Required work: Return the data below exactly, stopping after the line with "This screenshot has width=1512, height=807.".

Dataset excerpts:
◆ ◆ ◆ ◆ ◆
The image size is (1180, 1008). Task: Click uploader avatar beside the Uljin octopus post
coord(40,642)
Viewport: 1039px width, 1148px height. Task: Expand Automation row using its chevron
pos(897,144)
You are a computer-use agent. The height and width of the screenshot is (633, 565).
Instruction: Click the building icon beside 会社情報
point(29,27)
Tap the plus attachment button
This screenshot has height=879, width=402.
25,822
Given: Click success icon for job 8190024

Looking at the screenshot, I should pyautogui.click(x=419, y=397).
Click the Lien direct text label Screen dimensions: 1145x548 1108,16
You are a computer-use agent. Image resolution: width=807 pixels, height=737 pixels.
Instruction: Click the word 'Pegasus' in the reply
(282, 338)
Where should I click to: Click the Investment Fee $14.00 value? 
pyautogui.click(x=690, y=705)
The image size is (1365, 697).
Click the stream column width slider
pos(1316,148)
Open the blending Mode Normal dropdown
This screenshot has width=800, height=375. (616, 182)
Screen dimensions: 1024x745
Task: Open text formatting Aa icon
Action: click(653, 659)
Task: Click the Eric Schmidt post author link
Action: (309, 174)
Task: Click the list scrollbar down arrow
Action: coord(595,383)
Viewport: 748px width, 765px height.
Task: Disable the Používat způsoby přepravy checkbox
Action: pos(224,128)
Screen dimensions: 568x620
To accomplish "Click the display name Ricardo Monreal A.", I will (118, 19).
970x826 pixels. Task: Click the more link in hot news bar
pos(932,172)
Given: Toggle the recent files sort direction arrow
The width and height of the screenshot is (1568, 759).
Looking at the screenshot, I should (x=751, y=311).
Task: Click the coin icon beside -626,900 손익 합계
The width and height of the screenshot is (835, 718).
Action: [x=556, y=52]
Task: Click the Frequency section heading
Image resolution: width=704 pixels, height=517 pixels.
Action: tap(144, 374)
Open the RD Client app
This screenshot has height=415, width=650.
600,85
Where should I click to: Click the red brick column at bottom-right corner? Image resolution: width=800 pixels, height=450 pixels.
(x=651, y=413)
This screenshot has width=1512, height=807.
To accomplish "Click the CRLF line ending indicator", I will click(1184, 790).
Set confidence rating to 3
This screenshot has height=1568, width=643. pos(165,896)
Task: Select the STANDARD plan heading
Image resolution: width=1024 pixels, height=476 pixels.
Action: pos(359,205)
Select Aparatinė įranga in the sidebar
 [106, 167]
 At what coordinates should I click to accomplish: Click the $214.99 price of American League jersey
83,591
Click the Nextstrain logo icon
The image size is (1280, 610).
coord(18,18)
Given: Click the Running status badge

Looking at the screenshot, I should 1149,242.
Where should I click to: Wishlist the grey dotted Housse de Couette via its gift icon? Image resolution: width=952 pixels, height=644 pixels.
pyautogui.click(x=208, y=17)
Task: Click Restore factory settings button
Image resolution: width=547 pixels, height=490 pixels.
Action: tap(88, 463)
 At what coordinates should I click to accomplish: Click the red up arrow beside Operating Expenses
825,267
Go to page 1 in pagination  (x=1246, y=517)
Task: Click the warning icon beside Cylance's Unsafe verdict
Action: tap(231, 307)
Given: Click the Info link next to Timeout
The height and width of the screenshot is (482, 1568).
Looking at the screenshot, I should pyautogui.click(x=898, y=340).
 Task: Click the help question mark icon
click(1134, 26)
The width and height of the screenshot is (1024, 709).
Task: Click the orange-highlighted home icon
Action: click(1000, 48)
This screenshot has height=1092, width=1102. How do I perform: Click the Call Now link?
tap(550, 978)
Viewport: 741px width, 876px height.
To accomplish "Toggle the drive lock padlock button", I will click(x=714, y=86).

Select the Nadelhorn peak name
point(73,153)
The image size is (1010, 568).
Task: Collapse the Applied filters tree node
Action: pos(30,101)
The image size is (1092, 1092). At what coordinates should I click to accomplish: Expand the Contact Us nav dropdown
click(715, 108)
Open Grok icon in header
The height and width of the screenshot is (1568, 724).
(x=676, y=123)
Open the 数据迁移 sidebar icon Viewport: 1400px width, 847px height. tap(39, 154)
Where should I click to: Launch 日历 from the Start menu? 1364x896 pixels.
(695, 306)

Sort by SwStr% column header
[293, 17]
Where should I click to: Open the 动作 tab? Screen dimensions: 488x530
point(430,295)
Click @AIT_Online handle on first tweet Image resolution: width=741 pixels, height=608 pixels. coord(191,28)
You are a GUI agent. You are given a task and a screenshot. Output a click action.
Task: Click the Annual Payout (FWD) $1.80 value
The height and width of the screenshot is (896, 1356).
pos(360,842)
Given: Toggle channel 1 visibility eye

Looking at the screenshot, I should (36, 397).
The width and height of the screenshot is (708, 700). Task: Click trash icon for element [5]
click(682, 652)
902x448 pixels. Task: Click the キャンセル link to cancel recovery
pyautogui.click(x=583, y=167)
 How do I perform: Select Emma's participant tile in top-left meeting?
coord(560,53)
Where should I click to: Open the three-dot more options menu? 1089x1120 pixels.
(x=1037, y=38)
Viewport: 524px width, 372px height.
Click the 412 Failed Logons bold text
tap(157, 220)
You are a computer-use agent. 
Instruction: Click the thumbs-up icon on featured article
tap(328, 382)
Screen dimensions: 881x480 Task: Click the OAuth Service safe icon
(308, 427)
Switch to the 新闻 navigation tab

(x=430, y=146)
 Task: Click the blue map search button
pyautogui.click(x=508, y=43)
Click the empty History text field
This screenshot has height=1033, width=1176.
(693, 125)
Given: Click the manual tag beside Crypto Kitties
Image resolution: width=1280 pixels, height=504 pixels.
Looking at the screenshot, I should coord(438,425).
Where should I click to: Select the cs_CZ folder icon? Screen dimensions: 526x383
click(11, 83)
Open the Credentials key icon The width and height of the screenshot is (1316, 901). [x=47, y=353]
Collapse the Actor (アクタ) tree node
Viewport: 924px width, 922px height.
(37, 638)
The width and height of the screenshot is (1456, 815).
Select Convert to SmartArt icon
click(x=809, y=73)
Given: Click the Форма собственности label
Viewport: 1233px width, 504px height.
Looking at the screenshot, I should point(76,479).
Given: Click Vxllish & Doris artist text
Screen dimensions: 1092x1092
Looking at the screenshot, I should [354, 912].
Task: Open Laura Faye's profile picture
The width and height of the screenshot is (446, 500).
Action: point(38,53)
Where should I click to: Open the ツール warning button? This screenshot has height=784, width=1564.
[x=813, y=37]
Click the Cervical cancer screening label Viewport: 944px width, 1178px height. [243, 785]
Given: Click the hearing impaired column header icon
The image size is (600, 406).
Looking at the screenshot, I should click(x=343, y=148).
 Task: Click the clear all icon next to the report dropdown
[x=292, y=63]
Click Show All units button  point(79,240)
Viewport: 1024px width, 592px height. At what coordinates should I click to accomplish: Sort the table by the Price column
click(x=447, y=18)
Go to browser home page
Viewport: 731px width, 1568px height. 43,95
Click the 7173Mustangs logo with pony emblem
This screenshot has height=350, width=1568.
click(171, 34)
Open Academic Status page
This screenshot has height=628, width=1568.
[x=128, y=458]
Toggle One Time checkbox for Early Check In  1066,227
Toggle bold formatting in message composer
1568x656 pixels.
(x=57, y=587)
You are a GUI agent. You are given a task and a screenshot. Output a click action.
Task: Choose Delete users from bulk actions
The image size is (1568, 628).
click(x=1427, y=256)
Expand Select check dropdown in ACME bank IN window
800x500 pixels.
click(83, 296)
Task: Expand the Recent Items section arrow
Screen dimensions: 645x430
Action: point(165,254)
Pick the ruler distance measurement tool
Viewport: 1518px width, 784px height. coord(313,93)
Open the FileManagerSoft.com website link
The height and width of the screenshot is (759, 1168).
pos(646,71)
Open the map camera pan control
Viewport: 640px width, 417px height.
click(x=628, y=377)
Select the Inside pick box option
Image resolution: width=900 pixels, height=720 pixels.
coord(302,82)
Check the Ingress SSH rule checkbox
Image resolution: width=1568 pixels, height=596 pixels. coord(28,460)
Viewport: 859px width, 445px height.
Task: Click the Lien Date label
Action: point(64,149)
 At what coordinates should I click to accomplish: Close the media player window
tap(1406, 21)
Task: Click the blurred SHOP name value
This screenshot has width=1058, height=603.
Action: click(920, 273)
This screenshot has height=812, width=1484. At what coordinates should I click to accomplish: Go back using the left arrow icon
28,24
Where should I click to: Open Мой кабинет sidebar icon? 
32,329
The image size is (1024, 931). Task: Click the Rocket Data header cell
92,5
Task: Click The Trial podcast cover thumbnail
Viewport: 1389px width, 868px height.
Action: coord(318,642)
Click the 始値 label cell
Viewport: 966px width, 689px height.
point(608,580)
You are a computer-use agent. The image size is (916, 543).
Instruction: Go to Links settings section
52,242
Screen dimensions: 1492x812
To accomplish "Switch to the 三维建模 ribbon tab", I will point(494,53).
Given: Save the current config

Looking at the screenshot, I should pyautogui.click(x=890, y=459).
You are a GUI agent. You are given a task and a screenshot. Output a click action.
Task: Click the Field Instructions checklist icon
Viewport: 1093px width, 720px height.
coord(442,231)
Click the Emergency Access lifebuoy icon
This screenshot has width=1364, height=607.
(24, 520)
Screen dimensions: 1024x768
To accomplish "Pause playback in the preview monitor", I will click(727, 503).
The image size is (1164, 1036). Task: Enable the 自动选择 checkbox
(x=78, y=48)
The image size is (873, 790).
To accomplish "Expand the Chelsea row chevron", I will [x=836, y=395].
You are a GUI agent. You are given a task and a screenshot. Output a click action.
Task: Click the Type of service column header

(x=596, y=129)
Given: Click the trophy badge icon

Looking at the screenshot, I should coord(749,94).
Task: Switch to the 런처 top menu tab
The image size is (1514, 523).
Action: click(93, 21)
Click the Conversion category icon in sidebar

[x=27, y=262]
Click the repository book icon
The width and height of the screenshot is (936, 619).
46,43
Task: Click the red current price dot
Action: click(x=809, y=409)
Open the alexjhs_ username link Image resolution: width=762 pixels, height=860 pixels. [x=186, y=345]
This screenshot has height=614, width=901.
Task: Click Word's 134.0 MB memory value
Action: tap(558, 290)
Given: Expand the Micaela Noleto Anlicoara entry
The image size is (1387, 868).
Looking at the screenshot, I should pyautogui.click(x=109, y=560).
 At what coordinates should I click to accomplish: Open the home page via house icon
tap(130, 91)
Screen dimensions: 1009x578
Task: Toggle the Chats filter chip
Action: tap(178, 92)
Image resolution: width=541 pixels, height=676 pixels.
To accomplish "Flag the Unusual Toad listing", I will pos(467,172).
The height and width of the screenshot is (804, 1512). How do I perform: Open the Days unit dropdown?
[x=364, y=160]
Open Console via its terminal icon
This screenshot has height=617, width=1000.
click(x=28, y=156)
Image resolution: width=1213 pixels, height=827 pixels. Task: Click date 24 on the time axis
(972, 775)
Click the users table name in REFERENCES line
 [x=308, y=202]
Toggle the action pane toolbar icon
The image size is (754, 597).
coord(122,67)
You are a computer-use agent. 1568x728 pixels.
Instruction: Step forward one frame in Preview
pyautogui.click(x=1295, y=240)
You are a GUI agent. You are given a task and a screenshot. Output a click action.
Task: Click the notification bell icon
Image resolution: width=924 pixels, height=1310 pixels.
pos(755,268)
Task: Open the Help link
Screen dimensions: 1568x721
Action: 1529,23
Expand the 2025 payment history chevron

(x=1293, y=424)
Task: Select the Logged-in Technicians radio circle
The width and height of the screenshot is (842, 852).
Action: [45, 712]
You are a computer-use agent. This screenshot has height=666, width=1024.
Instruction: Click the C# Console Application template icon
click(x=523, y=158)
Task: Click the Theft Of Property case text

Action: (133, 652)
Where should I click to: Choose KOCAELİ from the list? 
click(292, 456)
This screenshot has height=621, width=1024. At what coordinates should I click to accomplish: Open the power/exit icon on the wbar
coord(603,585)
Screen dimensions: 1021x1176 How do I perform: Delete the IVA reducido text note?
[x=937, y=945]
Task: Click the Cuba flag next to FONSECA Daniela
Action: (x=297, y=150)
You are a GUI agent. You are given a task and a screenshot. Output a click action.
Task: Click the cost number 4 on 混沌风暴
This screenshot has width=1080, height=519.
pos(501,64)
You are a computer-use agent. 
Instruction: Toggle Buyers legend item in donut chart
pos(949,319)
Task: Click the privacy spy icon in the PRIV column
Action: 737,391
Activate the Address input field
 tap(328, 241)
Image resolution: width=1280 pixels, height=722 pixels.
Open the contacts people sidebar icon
◆ ◆ ◆ ◆ ◆
Solved exercise:
The image size is (1180, 1008). Task: Click uploader avatar beside the Uljin octopus post
coord(40,642)
Viewport: 1039px width, 1148px height. Task: Expand Automation row using its chevron
pos(897,144)
You are a computer-use agent. The height and width of the screenshot is (633, 565).
Instruction: Click the building icon beside 会社情報
point(29,27)
Tap the plus attachment button
This screenshot has height=879, width=402.
25,822
Given: Click success icon for job 8190024

Looking at the screenshot, I should pyautogui.click(x=419, y=397).
Click the Lien direct text label Screen dimensions: 1145x548 1108,16
You are a computer-use agent. Image resolution: width=807 pixels, height=737 pixels.
Instruction: Click the word 'Pegasus' in the reply
(282, 338)
Where should I click to: Click the Investment Fee $14.00 value? 
pyautogui.click(x=690, y=705)
The image size is (1365, 697).
Click the stream column width slider
pos(1316,148)
Open the blending Mode Normal dropdown
This screenshot has width=800, height=375. (616, 182)
Screen dimensions: 1024x745
Task: Open text formatting Aa icon
Action: click(653, 659)
Task: Click the Eric Schmidt post author link
Action: (309, 174)
Task: Click the list scrollbar down arrow
Action: coord(595,383)
Viewport: 748px width, 765px height.
Task: Disable the Používat způsoby přepravy checkbox
Action: pos(224,128)
Screen dimensions: 568x620
To accomplish "Click the display name Ricardo Monreal A.", I will (118, 19).
970x826 pixels. Task: Click the more link in hot news bar
pos(932,172)
Given: Toggle the recent files sort direction arrow
The width and height of the screenshot is (1568, 759).
Looking at the screenshot, I should (x=751, y=311).
Task: Click the coin icon beside -626,900 손익 합계
The width and height of the screenshot is (835, 718).
Action: [x=556, y=52]
Task: Click the Frequency section heading
Image resolution: width=704 pixels, height=517 pixels.
Action: tap(144, 374)
Open the RD Client app
This screenshot has height=415, width=650.
600,85
Where should I click to: Click the red brick column at bottom-right corner? Image resolution: width=800 pixels, height=450 pixels.
(x=651, y=413)
This screenshot has width=1512, height=807.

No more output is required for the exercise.